Find each line in the rows below that contains the word "explain" and copy those lines out. Treat uppercase and lowercase as different.

Entries on where items appear:
--------------------------------

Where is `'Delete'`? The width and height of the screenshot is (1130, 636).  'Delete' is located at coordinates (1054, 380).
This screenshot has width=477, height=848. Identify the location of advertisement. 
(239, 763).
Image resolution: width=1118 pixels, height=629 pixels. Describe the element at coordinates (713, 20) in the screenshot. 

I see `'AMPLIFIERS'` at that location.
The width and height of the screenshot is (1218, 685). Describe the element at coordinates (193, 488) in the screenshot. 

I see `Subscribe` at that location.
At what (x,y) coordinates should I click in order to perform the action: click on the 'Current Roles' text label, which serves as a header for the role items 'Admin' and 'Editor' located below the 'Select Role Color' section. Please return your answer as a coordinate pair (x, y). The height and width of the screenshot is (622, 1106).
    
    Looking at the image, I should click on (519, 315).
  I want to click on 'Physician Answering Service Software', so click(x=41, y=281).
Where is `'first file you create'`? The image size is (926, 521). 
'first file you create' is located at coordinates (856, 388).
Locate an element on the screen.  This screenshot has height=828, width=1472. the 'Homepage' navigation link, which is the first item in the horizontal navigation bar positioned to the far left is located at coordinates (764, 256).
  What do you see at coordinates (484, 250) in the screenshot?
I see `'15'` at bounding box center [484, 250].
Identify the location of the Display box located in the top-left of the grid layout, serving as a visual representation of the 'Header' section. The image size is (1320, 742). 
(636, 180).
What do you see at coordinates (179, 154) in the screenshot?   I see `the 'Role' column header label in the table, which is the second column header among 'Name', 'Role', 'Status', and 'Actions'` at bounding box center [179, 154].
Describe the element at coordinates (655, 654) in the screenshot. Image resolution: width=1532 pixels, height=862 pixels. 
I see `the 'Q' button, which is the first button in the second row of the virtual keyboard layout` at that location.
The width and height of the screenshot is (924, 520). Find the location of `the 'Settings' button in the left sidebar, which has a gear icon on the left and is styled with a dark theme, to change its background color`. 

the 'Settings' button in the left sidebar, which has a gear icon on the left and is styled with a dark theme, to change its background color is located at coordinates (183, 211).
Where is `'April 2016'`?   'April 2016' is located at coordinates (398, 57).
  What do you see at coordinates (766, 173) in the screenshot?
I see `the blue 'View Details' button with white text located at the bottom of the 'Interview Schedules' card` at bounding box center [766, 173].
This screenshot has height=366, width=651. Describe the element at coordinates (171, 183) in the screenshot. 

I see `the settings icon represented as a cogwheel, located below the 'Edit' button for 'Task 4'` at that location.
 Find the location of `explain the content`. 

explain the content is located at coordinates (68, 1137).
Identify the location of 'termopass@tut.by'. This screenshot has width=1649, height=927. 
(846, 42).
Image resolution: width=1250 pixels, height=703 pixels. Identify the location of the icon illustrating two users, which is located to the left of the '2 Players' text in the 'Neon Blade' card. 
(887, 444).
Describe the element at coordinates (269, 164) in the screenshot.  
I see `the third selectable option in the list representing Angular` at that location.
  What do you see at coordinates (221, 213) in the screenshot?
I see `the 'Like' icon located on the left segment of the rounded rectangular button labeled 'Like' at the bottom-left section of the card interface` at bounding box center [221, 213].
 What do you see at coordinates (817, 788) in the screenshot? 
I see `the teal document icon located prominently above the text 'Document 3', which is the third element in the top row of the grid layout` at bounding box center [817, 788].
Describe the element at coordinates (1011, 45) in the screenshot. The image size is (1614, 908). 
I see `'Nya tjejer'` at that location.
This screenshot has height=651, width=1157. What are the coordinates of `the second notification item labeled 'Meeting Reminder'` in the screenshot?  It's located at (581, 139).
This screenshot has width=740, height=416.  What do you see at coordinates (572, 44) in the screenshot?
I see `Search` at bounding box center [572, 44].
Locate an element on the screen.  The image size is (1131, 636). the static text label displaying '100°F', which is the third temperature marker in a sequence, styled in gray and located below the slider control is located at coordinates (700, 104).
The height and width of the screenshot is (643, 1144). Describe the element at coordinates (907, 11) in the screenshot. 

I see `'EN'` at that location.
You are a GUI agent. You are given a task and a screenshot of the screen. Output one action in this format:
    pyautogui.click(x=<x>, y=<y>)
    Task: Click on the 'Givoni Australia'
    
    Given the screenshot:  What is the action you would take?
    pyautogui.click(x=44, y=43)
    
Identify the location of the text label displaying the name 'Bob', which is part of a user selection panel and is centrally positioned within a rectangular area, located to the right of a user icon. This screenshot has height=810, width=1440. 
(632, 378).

--------------------------------

● SOLUTION BELOW:
 Find the location of `explain the content`. 
explain the content is located at coordinates (68, 1137).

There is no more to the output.